Automatically bootstrap GKE nodes with DaemonSets

This tutorial shows how to customize the nodes of a Google Kubernetes Engine (GKE) cluster by using DaemonSets. A DaemonSet ensures that all (or selected) nodes run a copy of a Pod. When new nodes are added to a cluster, they also run a Pod from the DaemonSet.

If the tools and systems you use to initialize your clusters are different from the tools and systems you use to run your workloads, you increase the effort it takes to manage your environment. For example, if you use a configuration management tool to initialize the cluster nodes, you're relying on a procedure that's outside the runtime environment where the rest of your workloads run. Using a DaemonSet lets you use the same tools to orchestrate your workloads that you use to modify your GKE nodes.

The goal of this tutorial is to help system administrators, system engineers, or infrastructure operators streamline the initialization of Kubernetes clusters.

Before reading this page, ensure that you're familiar with:

In this tutorial, you learn to use Kubernetes taints and tolerations to help ensure that nodes are configured by a DaemonSet before application workloads can be scheduled on them.

Objectives

In this tutorial you do the following:

  • Provision a GKE cluster.
  • Taint a node pool to prevent workload scheduling before applying the node configuration.
  • Deploy a DaemonSet that configures nodes and removes the taint.
  • Verify that cluster nodes are configured and the taint is removed.

Costs

In this document, you use the following billable components of Google Cloud:

To generate a cost estimate based on your projected usage, use the pricing calculator.

New Google Cloud users might be eligible for a free trial.
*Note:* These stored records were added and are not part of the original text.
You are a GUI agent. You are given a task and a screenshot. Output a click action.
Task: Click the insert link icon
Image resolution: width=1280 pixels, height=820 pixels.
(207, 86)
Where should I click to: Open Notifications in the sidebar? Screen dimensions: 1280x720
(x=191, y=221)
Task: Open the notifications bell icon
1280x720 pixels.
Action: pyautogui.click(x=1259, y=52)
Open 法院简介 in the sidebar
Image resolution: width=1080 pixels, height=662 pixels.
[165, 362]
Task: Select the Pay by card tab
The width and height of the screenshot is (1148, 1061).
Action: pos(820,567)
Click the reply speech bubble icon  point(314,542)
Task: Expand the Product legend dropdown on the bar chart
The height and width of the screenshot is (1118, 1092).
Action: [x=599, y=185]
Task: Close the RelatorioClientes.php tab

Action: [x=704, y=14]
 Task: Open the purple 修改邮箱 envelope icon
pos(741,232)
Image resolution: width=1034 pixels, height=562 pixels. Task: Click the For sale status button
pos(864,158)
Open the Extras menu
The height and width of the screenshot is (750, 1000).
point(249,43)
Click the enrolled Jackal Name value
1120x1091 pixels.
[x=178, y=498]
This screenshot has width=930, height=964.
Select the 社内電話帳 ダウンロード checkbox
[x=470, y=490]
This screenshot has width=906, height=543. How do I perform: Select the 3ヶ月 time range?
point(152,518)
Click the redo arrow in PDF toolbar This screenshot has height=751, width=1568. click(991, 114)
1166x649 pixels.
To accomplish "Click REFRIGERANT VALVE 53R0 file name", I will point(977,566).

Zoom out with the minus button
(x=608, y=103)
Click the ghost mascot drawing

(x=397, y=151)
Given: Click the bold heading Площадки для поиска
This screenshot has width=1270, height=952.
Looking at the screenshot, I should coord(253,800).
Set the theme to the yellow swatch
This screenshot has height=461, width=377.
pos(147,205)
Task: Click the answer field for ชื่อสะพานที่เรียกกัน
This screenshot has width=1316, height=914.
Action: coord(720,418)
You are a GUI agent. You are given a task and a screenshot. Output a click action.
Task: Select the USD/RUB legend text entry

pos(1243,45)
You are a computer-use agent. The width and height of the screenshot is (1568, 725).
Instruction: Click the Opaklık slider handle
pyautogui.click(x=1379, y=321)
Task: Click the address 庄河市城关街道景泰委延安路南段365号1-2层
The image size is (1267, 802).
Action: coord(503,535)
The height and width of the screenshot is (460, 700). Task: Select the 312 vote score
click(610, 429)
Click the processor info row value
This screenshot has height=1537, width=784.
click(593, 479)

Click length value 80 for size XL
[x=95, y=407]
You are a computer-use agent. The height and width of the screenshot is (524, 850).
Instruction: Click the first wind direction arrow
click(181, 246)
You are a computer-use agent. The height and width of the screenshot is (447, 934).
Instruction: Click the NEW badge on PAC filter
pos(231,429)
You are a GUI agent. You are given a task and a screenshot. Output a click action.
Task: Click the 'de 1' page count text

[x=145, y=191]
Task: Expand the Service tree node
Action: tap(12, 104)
When you finish the tasks that are described in this document, you can avoid continued billing by deleting the resources that you created. For more information, see Clean up.

Before you begin

  1. Sign in to your Google Cloud account. If you're new to Google Cloud, create an account to evaluate how our products perform in real-world scenarios. New customers also get $300 in free credits to run, test, and deploy workloads.
  2. In the Google Cloud console, on the project selector page, select or create a Google Cloud project.

    Roles required to select or create a project

    • Select a project: Selecting a project doesn't require a specific IAM role—you can select any project that you've been granted a role on.
    • Create a project: To create a project, you need the Project Creator role (roles/resourcemanager.projectCreator), which contains the resourcemanager.projects.create permission. Learn how to grant roles.

    Go to project selector

  3. Verify that billing is enabled for your Google Cloud project.

  4. In the Google Cloud console, on the project selector page, select or create a Google Cloud project.

    Roles required to select or create a project

    • Select a project: Selecting a project doesn't require a specific IAM role—you can select any project that you've been granted a role on.
    • Create a project: To create a project, you need the Project Creator role (roles/resourcemanager.projectCreator), which contains the resourcemanager.projects.create permission. Learn how to grant roles.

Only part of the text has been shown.